*TASK DESCRIPTION*
Quote all of the data exactly as given. Skip every picture it contains.
==============================
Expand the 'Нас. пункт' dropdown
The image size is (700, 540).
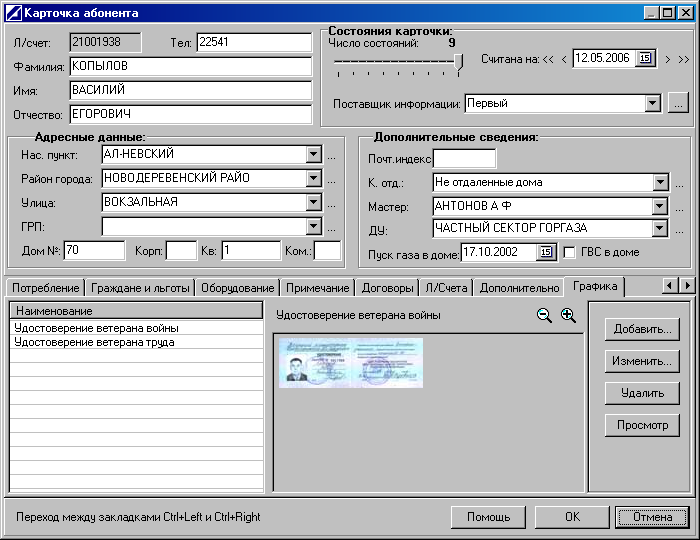pyautogui.click(x=313, y=155)
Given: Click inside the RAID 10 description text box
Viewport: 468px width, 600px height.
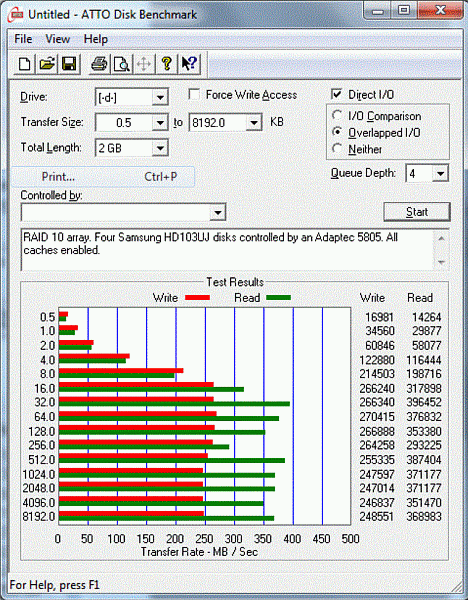Looking at the screenshot, I should (227, 250).
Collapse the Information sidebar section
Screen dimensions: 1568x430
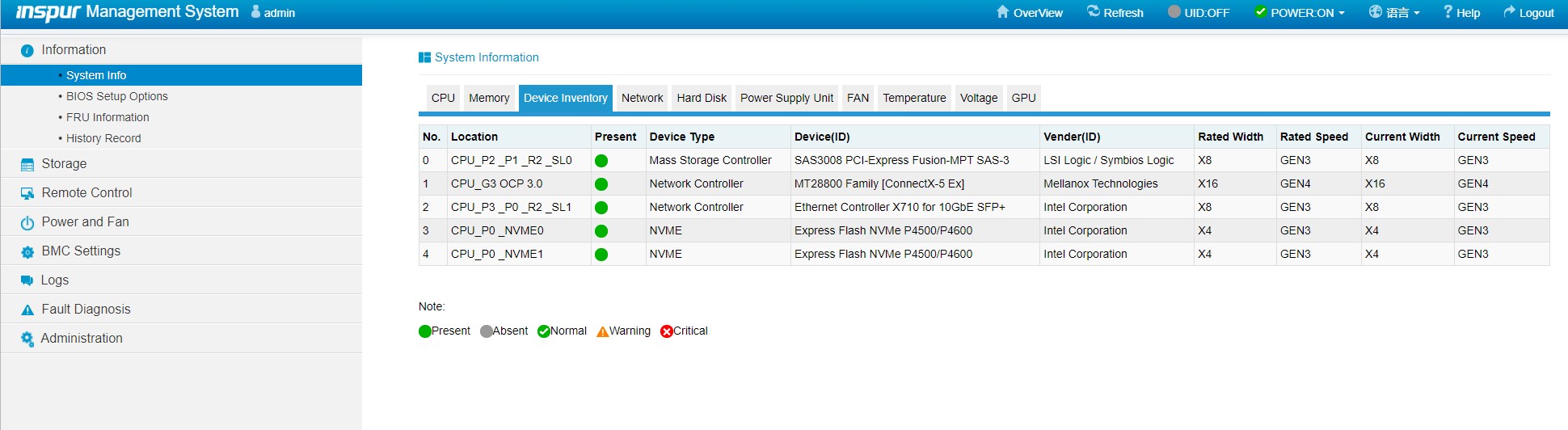(74, 50)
==============================
*WRITTEN REPLY*
Expand the 'Нас. пункт' dropdown
The image size is (700, 540).
pyautogui.click(x=313, y=155)
Given: Click inside the RAID 10 description text box
Viewport: 468px width, 600px height.
Looking at the screenshot, I should (227, 250).
Collapse the Information sidebar section
Screen dimensions: 1568x430
(74, 50)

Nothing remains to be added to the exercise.